#### Activity
Using the records that appear below, write out exactly the lines from the one with "Click the originoforiginality.com" through the one with "Click the GitHub", keeping both end lines.

#### Collected data entries
★ ★ ★ ★ ★
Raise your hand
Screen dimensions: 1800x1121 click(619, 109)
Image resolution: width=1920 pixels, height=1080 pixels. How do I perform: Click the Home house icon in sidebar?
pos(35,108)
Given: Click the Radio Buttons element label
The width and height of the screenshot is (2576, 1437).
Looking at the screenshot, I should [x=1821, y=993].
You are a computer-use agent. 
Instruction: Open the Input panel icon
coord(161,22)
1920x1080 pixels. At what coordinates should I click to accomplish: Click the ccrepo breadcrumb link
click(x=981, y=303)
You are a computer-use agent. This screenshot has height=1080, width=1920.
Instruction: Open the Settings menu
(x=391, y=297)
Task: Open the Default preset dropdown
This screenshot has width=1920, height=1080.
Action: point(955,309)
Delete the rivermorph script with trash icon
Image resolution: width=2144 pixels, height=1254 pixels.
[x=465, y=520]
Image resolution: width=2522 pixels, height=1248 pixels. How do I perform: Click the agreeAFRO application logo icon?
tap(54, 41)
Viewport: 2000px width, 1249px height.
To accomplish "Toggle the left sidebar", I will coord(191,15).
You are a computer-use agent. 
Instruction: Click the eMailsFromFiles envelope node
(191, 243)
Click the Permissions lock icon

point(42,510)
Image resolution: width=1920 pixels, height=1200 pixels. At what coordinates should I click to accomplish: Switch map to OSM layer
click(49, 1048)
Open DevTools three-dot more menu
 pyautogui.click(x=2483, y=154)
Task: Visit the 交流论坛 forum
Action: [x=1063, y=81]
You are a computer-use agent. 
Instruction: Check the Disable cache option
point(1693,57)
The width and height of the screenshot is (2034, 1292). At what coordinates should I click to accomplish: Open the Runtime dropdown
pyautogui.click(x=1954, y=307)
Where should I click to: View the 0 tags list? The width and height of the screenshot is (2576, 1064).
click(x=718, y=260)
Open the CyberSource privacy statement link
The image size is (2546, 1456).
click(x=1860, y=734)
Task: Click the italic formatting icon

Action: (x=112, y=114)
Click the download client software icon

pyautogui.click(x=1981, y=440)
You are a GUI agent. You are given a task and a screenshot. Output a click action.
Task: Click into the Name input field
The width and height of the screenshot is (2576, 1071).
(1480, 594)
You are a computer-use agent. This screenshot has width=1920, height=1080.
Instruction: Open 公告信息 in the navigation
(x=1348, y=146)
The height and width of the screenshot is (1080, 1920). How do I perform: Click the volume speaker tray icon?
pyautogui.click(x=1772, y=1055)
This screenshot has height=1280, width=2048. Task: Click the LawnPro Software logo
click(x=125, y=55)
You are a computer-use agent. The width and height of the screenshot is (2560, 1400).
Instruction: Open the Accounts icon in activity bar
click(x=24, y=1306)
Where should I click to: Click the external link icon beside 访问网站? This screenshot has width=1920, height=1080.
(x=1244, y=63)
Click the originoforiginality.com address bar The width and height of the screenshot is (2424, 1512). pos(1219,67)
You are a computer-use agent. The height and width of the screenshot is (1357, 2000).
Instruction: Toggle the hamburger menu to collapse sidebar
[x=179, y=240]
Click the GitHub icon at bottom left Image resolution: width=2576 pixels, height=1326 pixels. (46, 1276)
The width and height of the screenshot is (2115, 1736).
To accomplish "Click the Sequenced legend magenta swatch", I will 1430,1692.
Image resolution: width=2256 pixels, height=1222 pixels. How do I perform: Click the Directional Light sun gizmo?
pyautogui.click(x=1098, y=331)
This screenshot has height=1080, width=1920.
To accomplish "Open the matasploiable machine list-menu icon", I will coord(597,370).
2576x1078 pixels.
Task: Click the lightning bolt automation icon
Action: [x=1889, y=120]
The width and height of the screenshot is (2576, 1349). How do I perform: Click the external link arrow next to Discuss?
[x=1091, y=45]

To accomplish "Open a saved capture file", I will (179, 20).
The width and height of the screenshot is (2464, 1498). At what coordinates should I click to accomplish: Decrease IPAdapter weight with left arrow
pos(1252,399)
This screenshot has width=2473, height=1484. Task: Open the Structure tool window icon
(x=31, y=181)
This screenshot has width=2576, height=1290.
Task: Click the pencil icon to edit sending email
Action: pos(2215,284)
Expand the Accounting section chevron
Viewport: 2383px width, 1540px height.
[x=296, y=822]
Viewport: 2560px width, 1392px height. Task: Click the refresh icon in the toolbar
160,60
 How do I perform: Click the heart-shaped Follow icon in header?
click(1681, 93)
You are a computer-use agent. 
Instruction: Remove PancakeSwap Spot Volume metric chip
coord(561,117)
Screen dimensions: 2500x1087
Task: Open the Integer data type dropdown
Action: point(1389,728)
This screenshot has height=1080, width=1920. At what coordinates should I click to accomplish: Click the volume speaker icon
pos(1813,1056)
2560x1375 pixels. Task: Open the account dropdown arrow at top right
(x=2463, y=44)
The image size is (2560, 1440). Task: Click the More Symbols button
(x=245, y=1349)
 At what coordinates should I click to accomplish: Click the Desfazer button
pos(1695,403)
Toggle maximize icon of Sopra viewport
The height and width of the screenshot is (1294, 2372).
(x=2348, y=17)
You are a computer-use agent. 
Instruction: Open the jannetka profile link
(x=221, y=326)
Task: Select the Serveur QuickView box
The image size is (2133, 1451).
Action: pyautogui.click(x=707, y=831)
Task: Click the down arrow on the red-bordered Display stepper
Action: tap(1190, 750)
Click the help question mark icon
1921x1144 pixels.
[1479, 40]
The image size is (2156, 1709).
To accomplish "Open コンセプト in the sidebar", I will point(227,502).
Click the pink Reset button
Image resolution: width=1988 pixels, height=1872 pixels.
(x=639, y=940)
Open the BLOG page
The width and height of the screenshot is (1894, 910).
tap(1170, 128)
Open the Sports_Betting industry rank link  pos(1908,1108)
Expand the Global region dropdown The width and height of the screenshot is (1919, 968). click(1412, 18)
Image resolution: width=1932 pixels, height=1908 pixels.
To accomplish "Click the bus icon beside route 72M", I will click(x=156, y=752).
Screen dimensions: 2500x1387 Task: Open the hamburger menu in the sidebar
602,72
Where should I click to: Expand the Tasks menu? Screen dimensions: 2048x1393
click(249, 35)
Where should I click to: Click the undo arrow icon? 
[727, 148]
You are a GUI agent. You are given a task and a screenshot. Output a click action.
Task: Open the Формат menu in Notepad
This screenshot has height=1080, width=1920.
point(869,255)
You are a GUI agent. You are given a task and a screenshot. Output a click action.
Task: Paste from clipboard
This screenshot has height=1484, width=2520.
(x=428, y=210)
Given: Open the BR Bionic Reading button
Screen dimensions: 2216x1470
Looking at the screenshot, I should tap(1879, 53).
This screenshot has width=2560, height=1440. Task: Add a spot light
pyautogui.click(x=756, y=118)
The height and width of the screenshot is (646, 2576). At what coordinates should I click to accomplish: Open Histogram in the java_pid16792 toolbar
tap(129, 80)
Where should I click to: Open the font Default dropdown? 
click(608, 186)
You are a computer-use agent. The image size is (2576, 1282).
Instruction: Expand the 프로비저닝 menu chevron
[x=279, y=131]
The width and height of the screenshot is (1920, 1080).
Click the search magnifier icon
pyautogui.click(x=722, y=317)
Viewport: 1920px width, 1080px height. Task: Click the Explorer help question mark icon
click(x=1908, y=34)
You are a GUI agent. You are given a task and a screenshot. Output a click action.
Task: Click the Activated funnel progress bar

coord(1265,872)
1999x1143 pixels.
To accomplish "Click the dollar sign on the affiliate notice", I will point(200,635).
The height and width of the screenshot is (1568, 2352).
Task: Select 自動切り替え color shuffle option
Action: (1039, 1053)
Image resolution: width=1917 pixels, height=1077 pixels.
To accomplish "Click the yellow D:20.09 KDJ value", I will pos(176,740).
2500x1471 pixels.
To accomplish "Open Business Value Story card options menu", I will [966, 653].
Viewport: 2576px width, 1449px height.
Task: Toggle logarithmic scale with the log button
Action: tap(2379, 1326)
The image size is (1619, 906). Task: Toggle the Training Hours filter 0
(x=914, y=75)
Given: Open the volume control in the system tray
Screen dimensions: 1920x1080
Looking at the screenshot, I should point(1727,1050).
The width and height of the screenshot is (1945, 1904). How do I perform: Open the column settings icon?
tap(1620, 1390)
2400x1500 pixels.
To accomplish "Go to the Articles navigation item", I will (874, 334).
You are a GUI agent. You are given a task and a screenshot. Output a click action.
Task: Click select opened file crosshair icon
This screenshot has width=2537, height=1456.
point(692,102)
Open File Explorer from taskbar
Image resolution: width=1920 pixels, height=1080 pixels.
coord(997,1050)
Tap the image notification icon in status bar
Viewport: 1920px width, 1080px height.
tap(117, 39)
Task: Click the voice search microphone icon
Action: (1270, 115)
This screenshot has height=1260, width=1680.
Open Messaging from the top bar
★ ★ ★ ★ ★
#### Written reply
Click the originoforiginality.com address bar The width and height of the screenshot is (2424, 1512). pos(1219,67)
You are a computer-use agent. The height and width of the screenshot is (1357, 2000).
Instruction: Toggle the hamburger menu to collapse sidebar
[x=179, y=240]
Click the GitHub icon at bottom left Image resolution: width=2576 pixels, height=1326 pixels. (46, 1276)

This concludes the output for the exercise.